Is this book worth reading?

The answer is a (slightly) qualified "Yes".

Chandler made no secret that the John Grimes stories were basically space-opera sea stories set in a far future. He began writing the stories, as near as i can figure out, in 1961, with "Chance Encounter", reprinted in this volume. His style reflects the SF of the era - solid, workmanlike prose with occasional whimsical touches. If that sounds like something you'd like, then have fun. Personally, i like the Grimes stories.

The interesting thing is that Chandler didn't write the stories in chronological order; he skips around in Grimes' career. But as he wrote, he came up with new ideas, which he then incorporated in all stories he wrote in later days.

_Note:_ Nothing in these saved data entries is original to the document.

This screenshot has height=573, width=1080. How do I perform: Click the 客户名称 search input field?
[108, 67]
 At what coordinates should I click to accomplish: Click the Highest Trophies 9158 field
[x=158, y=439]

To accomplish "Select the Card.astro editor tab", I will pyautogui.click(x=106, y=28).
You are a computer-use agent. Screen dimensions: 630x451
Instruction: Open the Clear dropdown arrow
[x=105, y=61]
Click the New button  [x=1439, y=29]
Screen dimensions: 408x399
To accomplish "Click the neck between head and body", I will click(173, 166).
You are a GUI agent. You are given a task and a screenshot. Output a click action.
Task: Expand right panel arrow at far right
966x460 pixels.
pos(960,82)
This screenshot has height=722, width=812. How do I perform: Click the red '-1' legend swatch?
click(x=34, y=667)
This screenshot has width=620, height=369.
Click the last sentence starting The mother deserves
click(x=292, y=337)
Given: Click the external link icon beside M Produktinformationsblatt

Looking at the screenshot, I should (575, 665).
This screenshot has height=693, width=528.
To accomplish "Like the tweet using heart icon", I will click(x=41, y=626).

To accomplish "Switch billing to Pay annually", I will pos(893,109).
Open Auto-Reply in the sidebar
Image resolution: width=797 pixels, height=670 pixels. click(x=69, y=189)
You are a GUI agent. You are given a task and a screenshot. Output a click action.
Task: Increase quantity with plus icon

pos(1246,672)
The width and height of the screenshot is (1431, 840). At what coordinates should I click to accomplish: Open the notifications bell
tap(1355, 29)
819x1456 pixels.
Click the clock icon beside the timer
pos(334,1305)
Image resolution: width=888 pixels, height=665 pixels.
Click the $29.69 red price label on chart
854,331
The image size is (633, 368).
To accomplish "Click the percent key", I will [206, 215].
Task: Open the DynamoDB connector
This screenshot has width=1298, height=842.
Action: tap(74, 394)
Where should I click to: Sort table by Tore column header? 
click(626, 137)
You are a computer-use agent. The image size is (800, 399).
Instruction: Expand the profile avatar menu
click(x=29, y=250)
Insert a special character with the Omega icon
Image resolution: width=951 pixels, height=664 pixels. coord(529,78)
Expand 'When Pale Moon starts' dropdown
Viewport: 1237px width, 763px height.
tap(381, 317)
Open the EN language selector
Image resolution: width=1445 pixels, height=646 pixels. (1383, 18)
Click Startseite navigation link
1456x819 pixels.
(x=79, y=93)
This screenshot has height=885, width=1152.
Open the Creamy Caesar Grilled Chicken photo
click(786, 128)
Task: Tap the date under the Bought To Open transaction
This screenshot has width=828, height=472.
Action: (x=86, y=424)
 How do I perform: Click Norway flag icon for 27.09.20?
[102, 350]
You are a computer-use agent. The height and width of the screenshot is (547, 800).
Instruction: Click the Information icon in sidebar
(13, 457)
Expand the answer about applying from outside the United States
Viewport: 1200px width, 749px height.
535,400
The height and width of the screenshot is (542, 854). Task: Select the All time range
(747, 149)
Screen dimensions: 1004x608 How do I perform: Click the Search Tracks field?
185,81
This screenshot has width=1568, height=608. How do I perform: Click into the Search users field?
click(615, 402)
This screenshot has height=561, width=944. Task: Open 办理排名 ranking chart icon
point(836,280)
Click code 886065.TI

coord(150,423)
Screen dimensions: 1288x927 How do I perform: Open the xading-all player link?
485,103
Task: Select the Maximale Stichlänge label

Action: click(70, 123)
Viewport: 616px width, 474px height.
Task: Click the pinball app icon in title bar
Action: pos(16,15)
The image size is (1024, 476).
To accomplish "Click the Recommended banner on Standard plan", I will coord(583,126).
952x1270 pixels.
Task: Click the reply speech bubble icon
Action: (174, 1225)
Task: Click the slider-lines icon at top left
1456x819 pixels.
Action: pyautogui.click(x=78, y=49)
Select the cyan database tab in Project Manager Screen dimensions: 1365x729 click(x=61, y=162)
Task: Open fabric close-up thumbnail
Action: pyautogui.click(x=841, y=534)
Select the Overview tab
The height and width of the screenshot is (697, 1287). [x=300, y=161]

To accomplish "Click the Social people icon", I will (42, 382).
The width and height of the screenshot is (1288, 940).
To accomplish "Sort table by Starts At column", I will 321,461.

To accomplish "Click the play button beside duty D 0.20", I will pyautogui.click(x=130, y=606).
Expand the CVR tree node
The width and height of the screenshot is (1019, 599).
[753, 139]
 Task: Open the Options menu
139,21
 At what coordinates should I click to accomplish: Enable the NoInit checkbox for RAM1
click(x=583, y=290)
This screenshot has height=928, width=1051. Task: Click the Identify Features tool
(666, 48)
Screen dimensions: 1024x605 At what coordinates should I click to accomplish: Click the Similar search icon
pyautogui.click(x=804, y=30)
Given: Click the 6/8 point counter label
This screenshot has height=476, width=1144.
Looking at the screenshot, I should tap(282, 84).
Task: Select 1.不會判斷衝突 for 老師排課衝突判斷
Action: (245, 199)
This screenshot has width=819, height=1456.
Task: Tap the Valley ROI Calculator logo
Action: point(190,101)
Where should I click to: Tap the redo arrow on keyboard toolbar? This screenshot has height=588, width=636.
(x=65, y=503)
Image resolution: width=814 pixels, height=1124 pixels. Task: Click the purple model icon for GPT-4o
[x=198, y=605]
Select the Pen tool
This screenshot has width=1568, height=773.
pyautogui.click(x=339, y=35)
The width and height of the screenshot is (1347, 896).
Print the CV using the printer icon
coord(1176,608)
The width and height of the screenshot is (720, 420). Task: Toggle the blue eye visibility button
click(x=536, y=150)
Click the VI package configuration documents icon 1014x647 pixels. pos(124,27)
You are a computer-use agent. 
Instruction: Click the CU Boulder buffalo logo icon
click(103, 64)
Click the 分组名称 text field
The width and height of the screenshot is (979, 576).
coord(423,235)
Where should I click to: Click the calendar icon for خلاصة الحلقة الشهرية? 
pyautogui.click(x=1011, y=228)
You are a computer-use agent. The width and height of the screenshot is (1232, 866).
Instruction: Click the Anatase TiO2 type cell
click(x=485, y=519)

Thus, we have stories late in Grimes' career where the only faster-than-light communication is "psionic radio", using trained telepaths with "psionic amplifiers" - the brains of dogs, described by non Psionic Radio officers as "Dog's brains in aspic" ... and stories set earlier in Grimes' career (but written later) in which interstellar communications use the FTL "Carlotti radio".

Stories late in Grimes' life in which ships take off using "reaction drive" (rockets) ... and stories earlier in his life, written later, where takeoffs and landings are accomplished by "inertial drive", a bit of handwavium that is apparently some form of reactionless drive.

And so on.

Doesn't detract from the fun, just a bit amusing.